→ Prompt
Character for character, transcribe the entries below, minus the images.
# # # #
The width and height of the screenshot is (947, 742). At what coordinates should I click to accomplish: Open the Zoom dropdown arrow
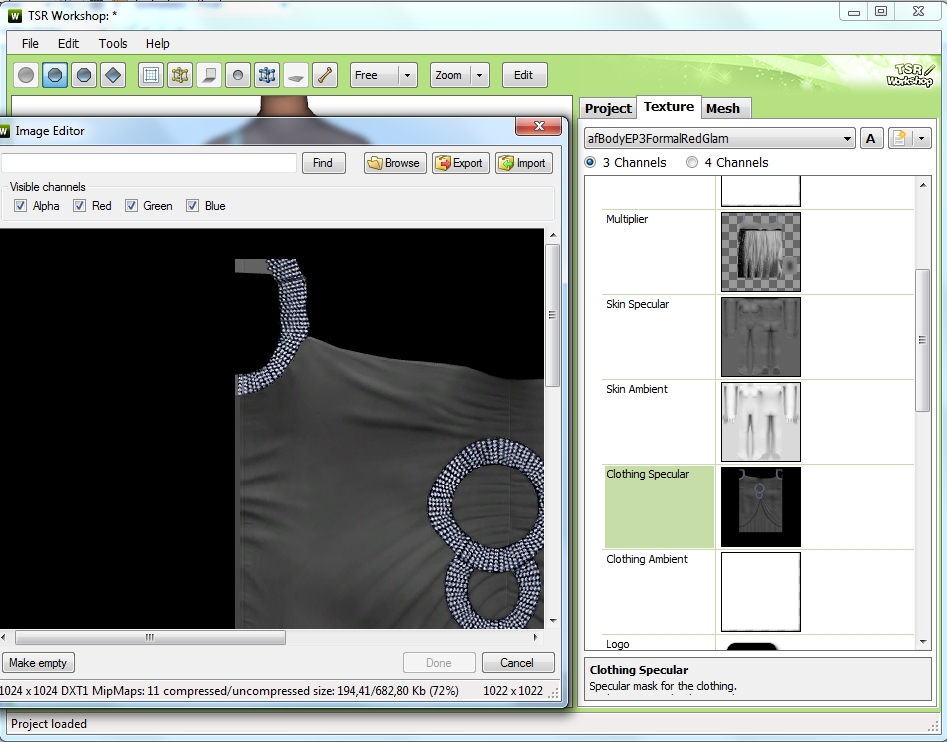pyautogui.click(x=480, y=75)
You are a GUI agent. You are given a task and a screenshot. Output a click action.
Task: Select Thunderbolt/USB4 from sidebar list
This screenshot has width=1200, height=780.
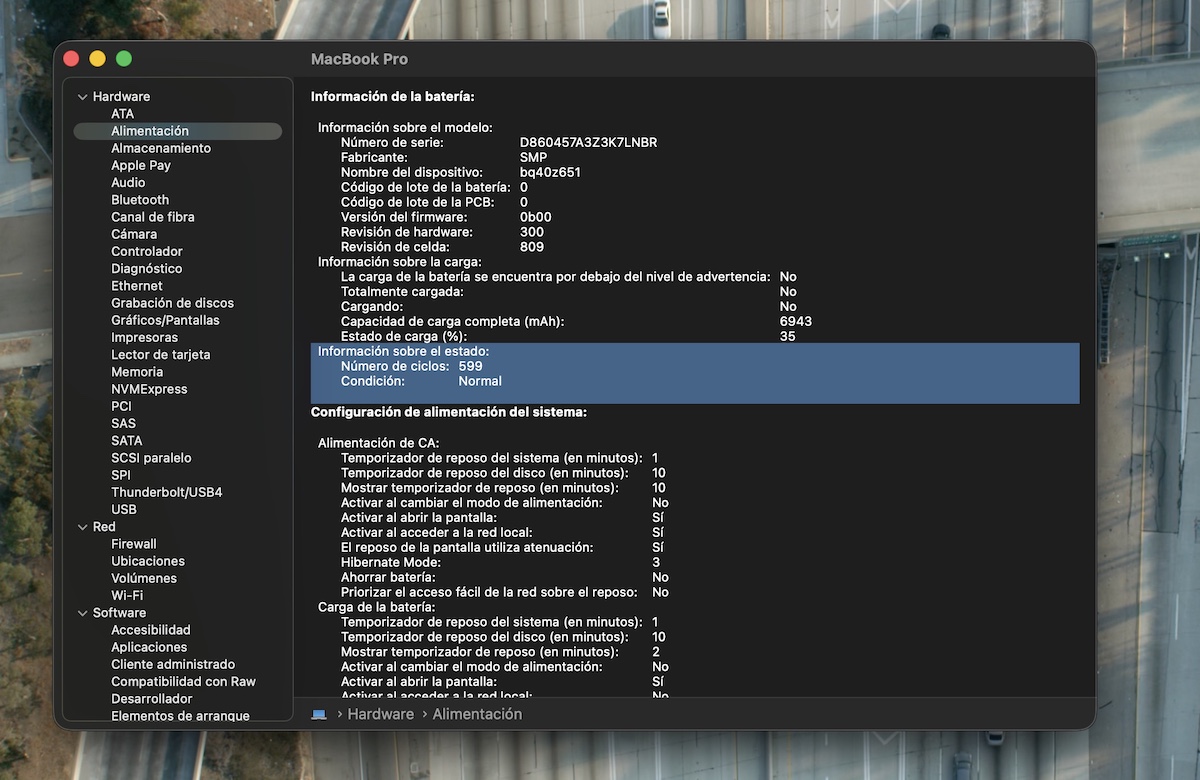[x=166, y=492]
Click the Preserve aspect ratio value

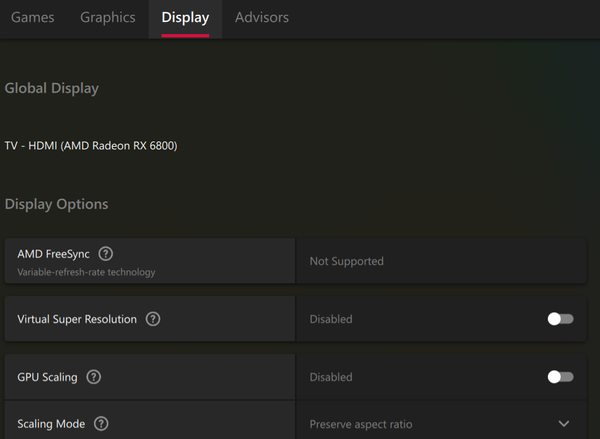pyautogui.click(x=360, y=424)
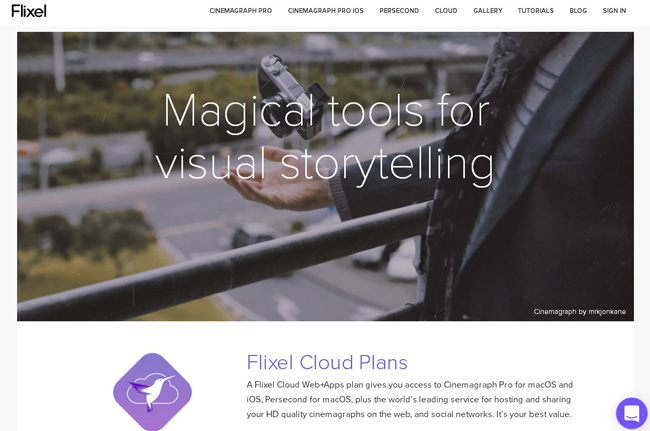
Task: Open the chat support bubble
Action: coord(632,413)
# # # #
→ Answer for this exercise
The width and height of the screenshot is (947, 742). At what coordinates should I click to accomplish: Open the Zoom dropdown arrow
pyautogui.click(x=480, y=75)
You are a GUI agent. You are given a task and a screenshot. Output a click action.
Task: Select Thunderbolt/USB4 from sidebar list
This screenshot has width=1200, height=780.
[x=166, y=492]
Click the Preserve aspect ratio value

pyautogui.click(x=360, y=424)
Task: Open the chat support bubble
Action: coord(632,413)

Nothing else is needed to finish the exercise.